The key is just to be a nice person. So many competitive players in this game act like jerks. Whenever I attend a bigger event I find that I enjoy the earlier rounds much more than the later ones. If you can avoid getting a reputation as one of those kinds of Spikes you will make more friends which in turn makes trading easier anyway.
Now I want to spend some time talking about ways to use card pricing to your advantage, both over the internet and in person. The first thing that I recommend is to not use just one particular site for all of your pricing. If someone is more comfortable using a different site you should go along with it. Generally, while one site might have higher prices than another the trades still work out the same in the end. Although the value of your lot might be $20 more on one site than another, their lot is probably inflated just as much. There are some exceptions that are worthy to note. For one example, if we look at the price of Gideon Jura on starcitygames.com it is going for $19.99 while MOTL lists them at $21.39. Essentially though what we have here is a case where SCG is selling a card for the same price as it is on eBay.
So how can we use this information to our advantage? A while back I was browsing eBay and I saw a Maze of Ith about to end so I bid and won it at $10. This is a little lower than they normally go for even on there but more importantly I know that on magiccards.info they have the mid price listed at about $26. I generally hate to spend cash on a card but when there is an opportunity to make a good profit like this I will jump on it. The thing to keep in mind though is that while the opportunity is there if you just trade it at $26 you may not actually make anything on the trade. The card(s) you get for it may still only have cost you the initial $10 you spent if you had purchased them on eBay originally instead of the Maze of Ith.
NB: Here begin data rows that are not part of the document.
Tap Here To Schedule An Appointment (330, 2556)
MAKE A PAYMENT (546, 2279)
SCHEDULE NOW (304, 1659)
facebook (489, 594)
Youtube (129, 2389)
Being aware of cards that generally go for the same price across multiple levels of pricing is one way to make sure that you gain value.
In this specific example the trade occurred some time ago before I was writing and keeping track of trades. I don’t remember the exact trade but I know I traded away the Maze of Ith along with four Pyromancer Ascension and a bunch of the commons/uncommons that went in that deck. This was back when it was first getting popular and Time Warp was still legal. Anyway, I know that as part of the trade I received an Umezawa’s Jitte. Using MOTL pricing the Umezawa’s Jitte is worth about $14 by itself. So using that pricing the Jitte for the Maze would have nearly been even. Looking at the price of the Jitte on starcity we see that they match up just as they did in the example of Gideon. However the price of the Maze of Ith is $25 on SCG so in this case it is like I bought the Jitte off eBay then got an extra $10.
The best price guide to use for cards though is…none of them. I’ll explain what I mean next week. Before I go here is a situation that occurred the other day. I was at school and someone came by and offered his Elspeth Tirel if someone bought him lunch. I jumped on it and picked up the Elspeth for $5. The person knows what Elspeth is currently selling for so my question to you all is: would you have done the same thing?